# Problem
The answer must consist of the entries, copied exactly and in full.

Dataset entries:
**********

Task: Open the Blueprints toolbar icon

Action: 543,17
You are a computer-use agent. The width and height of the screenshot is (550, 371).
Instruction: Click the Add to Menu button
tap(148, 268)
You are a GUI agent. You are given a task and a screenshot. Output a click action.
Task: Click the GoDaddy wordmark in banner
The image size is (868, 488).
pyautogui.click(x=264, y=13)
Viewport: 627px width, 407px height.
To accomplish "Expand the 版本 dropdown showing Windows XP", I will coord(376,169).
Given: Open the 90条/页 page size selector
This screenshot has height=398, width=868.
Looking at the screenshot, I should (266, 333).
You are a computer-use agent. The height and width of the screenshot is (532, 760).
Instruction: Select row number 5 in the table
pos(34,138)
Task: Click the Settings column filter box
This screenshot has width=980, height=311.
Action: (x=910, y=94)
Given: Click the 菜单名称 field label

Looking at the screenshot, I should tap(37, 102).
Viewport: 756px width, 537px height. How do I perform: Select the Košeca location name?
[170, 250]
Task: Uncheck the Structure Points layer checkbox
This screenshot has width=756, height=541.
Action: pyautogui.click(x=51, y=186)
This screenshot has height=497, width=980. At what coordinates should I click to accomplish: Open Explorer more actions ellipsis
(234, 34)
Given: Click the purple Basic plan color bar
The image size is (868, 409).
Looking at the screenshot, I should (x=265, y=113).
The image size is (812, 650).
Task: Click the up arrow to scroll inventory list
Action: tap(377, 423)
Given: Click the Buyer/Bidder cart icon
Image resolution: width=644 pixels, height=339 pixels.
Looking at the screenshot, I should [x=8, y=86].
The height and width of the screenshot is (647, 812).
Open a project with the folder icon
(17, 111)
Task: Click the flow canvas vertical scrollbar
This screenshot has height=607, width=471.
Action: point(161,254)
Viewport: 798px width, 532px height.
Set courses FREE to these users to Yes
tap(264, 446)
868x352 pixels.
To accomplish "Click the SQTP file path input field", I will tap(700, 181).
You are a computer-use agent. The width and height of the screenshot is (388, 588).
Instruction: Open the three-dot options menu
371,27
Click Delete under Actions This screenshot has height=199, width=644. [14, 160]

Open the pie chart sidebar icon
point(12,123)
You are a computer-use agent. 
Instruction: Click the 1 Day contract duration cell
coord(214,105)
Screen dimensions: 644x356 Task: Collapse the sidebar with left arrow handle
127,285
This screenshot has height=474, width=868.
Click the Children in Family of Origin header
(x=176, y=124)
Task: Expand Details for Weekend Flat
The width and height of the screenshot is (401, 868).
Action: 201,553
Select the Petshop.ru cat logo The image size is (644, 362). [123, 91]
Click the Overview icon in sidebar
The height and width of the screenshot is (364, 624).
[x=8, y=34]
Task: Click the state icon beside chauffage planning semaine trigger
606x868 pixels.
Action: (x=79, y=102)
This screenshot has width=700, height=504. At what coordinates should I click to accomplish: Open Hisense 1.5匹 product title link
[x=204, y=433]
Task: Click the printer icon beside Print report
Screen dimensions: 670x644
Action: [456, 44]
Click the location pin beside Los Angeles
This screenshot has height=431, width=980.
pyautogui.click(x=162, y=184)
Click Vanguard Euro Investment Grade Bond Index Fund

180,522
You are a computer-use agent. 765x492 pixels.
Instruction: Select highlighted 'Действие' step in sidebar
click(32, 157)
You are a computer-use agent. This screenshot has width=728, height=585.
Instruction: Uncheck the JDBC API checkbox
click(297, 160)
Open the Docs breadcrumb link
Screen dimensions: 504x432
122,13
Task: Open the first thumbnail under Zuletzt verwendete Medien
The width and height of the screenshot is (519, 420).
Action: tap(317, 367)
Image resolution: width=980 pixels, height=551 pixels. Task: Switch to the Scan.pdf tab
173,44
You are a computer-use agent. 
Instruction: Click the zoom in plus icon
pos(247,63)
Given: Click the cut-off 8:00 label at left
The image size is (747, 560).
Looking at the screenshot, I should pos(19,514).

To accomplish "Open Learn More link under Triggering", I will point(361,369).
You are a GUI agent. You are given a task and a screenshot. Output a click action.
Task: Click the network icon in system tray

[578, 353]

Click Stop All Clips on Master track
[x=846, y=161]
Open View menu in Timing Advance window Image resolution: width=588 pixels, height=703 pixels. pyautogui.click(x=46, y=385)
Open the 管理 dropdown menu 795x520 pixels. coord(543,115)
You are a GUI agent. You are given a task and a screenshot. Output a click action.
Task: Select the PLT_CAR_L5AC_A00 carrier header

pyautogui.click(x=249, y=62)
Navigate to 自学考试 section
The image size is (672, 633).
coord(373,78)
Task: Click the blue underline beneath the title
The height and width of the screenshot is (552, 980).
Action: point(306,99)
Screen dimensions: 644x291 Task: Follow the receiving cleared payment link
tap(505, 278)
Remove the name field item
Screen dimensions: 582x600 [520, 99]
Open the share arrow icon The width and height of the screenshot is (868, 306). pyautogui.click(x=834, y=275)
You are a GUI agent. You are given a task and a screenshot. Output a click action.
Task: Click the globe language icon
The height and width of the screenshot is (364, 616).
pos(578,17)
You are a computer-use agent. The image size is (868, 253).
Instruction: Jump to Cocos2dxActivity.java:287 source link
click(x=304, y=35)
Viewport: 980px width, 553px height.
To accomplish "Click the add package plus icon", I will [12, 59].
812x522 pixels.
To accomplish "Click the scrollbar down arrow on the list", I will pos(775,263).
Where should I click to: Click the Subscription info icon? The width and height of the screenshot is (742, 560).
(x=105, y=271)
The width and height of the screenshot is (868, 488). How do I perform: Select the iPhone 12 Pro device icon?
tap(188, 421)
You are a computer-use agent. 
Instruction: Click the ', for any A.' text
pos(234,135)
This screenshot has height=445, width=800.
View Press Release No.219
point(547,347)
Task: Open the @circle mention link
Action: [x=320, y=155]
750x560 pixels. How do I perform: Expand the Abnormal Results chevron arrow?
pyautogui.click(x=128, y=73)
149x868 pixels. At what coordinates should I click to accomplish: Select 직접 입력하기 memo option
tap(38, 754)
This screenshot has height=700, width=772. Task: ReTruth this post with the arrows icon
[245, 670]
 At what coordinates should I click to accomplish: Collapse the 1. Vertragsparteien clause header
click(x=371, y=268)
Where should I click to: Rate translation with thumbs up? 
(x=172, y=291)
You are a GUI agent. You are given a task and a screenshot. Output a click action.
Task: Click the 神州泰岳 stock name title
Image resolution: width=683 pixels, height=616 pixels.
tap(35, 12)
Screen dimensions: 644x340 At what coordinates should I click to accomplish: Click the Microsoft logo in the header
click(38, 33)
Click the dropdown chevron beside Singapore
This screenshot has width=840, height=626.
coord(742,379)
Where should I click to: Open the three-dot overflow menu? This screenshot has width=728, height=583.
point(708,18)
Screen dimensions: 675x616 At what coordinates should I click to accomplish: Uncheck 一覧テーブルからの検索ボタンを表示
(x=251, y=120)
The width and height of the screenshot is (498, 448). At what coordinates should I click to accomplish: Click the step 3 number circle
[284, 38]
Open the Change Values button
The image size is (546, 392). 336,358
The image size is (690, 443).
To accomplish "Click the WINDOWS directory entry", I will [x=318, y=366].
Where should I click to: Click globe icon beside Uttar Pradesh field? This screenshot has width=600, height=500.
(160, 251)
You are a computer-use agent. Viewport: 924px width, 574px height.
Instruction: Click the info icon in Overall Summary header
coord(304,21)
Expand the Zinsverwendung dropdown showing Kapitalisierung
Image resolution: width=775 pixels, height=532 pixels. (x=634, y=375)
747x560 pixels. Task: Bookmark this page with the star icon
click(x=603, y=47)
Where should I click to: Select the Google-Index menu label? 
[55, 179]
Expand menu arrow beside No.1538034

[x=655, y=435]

**********

# Response area
Task: Open the Blueprints toolbar icon

Action: 543,17
You are a computer-use agent. The width and height of the screenshot is (550, 371).
Instruction: Click the Add to Menu button
tap(148, 268)
You are a GUI agent. You are given a task and a screenshot. Output a click action.
Task: Click the GoDaddy wordmark in banner
The image size is (868, 488).
pyautogui.click(x=264, y=13)
Viewport: 627px width, 407px height.
To accomplish "Expand the 版本 dropdown showing Windows XP", I will coord(376,169).
Given: Open the 90条/页 page size selector
This screenshot has height=398, width=868.
Looking at the screenshot, I should (266, 333).
You are a computer-use agent. The height and width of the screenshot is (532, 760).
Instruction: Select row number 5 in the table
pos(34,138)
Task: Click the Settings column filter box
This screenshot has width=980, height=311.
Action: (x=910, y=94)
Given: Click the 菜单名称 field label

Looking at the screenshot, I should tap(37, 102).
Viewport: 756px width, 537px height. How do I perform: Select the Košeca location name?
[170, 250]
Task: Uncheck the Structure Points layer checkbox
This screenshot has width=756, height=541.
Action: pyautogui.click(x=51, y=186)
This screenshot has height=497, width=980. At what coordinates should I click to accomplish: Open Explorer more actions ellipsis
(234, 34)
Given: Click the purple Basic plan color bar
The image size is (868, 409).
Looking at the screenshot, I should (x=265, y=113).
The image size is (812, 650).
Task: Click the up arrow to scroll inventory list
Action: tap(377, 423)
Given: Click the Buyer/Bidder cart icon
Image resolution: width=644 pixels, height=339 pixels.
Looking at the screenshot, I should [x=8, y=86].
The height and width of the screenshot is (647, 812).
Open a project with the folder icon
(17, 111)
Task: Click the flow canvas vertical scrollbar
This screenshot has height=607, width=471.
Action: point(161,254)
Viewport: 798px width, 532px height.
Set courses FREE to these users to Yes
tap(264, 446)
868x352 pixels.
To accomplish "Click the SQTP file path input field", I will tap(700, 181).
You are a computer-use agent. The width and height of the screenshot is (388, 588).
Instruction: Open the three-dot options menu
371,27
Click Delete under Actions This screenshot has height=199, width=644. [14, 160]

Open the pie chart sidebar icon
point(12,123)
You are a computer-use agent. 
Instruction: Click the 1 Day contract duration cell
coord(214,105)
Screen dimensions: 644x356 Task: Collapse the sidebar with left arrow handle
127,285
This screenshot has height=474, width=868.
Click the Children in Family of Origin header
(x=176, y=124)
Task: Expand Details for Weekend Flat
The width and height of the screenshot is (401, 868).
Action: 201,553
Select the Petshop.ru cat logo The image size is (644, 362). [123, 91]
Click the Overview icon in sidebar
The height and width of the screenshot is (364, 624).
[x=8, y=34]
Task: Click the state icon beside chauffage planning semaine trigger
606x868 pixels.
Action: (x=79, y=102)
This screenshot has width=700, height=504. At what coordinates should I click to accomplish: Open Hisense 1.5匹 product title link
[x=204, y=433]
Task: Click the printer icon beside Print report
Screen dimensions: 670x644
Action: [456, 44]
Click the location pin beside Los Angeles
This screenshot has height=431, width=980.
pyautogui.click(x=162, y=184)
Click Vanguard Euro Investment Grade Bond Index Fund

180,522
You are a computer-use agent. 765x492 pixels.
Instruction: Select highlighted 'Действие' step in sidebar
click(32, 157)
You are a computer-use agent. This screenshot has width=728, height=585.
Instruction: Uncheck the JDBC API checkbox
click(297, 160)
Open the Docs breadcrumb link
Screen dimensions: 504x432
122,13
Task: Open the first thumbnail under Zuletzt verwendete Medien
The width and height of the screenshot is (519, 420).
Action: tap(317, 367)
Image resolution: width=980 pixels, height=551 pixels. Task: Switch to the Scan.pdf tab
173,44
You are a computer-use agent. 
Instruction: Click the zoom in plus icon
pos(247,63)
Given: Click the cut-off 8:00 label at left
The image size is (747, 560).
Looking at the screenshot, I should pos(19,514).

To accomplish "Open Learn More link under Triggering", I will point(361,369).
You are a GUI agent. You are given a task and a screenshot. Output a click action.
Task: Click the network icon in system tray

[578, 353]

Click Stop All Clips on Master track
[x=846, y=161]
Open View menu in Timing Advance window Image resolution: width=588 pixels, height=703 pixels. pyautogui.click(x=46, y=385)
Open the 管理 dropdown menu 795x520 pixels. coord(543,115)
You are a GUI agent. You are given a task and a screenshot. Output a click action.
Task: Select the PLT_CAR_L5AC_A00 carrier header

pyautogui.click(x=249, y=62)
Navigate to 自学考试 section
The image size is (672, 633).
coord(373,78)
Task: Click the blue underline beneath the title
The height and width of the screenshot is (552, 980).
Action: point(306,99)
Screen dimensions: 644x291 Task: Follow the receiving cleared payment link
tap(505, 278)
Remove the name field item
Screen dimensions: 582x600 [520, 99]
Open the share arrow icon The width and height of the screenshot is (868, 306). pyautogui.click(x=834, y=275)
You are a GUI agent. You are given a task and a screenshot. Output a click action.
Task: Click the globe language icon
The height and width of the screenshot is (364, 616).
pos(578,17)
You are a computer-use agent. The image size is (868, 253).
Instruction: Jump to Cocos2dxActivity.java:287 source link
click(x=304, y=35)
Viewport: 980px width, 553px height.
To accomplish "Click the add package plus icon", I will [12, 59].
812x522 pixels.
To accomplish "Click the scrollbar down arrow on the list", I will pos(775,263).
Where should I click to: Click the Subscription info icon? The width and height of the screenshot is (742, 560).
(x=105, y=271)
The width and height of the screenshot is (868, 488). How do I perform: Select the iPhone 12 Pro device icon?
tap(188, 421)
You are a computer-use agent. 
Instruction: Click the ', for any A.' text
pos(234,135)
This screenshot has height=445, width=800.
View Press Release No.219
point(547,347)
Task: Open the @circle mention link
Action: [x=320, y=155]
750x560 pixels. How do I perform: Expand the Abnormal Results chevron arrow?
pyautogui.click(x=128, y=73)
149x868 pixels. At what coordinates should I click to accomplish: Select 직접 입력하기 memo option
tap(38, 754)
This screenshot has height=700, width=772. Task: ReTruth this post with the arrows icon
[245, 670]
 At what coordinates should I click to accomplish: Collapse the 1. Vertragsparteien clause header
click(x=371, y=268)
Where should I click to: Rate translation with thumbs up? 
(x=172, y=291)
You are a GUI agent. You are given a task and a screenshot. Output a click action.
Task: Click the 神州泰岳 stock name title
Image resolution: width=683 pixels, height=616 pixels.
tap(35, 12)
Screen dimensions: 644x340 At what coordinates should I click to accomplish: Click the Microsoft logo in the header
click(38, 33)
Click the dropdown chevron beside Singapore
This screenshot has width=840, height=626.
coord(742,379)
Where should I click to: Open the three-dot overflow menu? This screenshot has width=728, height=583.
point(708,18)
Screen dimensions: 675x616 At what coordinates should I click to accomplish: Uncheck 一覧テーブルからの検索ボタンを表示
(x=251, y=120)
The width and height of the screenshot is (498, 448). At what coordinates should I click to accomplish: Click the step 3 number circle
[284, 38]
Open the Change Values button
The image size is (546, 392). 336,358
The image size is (690, 443).
To accomplish "Click the WINDOWS directory entry", I will [x=318, y=366].
Where should I click to: Click globe icon beside Uttar Pradesh field? This screenshot has width=600, height=500.
(160, 251)
You are a computer-use agent. Viewport: 924px width, 574px height.
Instruction: Click the info icon in Overall Summary header
coord(304,21)
Expand the Zinsverwendung dropdown showing Kapitalisierung
Image resolution: width=775 pixels, height=532 pixels. (x=634, y=375)
747x560 pixels. Task: Bookmark this page with the star icon
click(x=603, y=47)
Where should I click to: Select the Google-Index menu label? 
[55, 179]
Expand menu arrow beside No.1538034

[x=655, y=435]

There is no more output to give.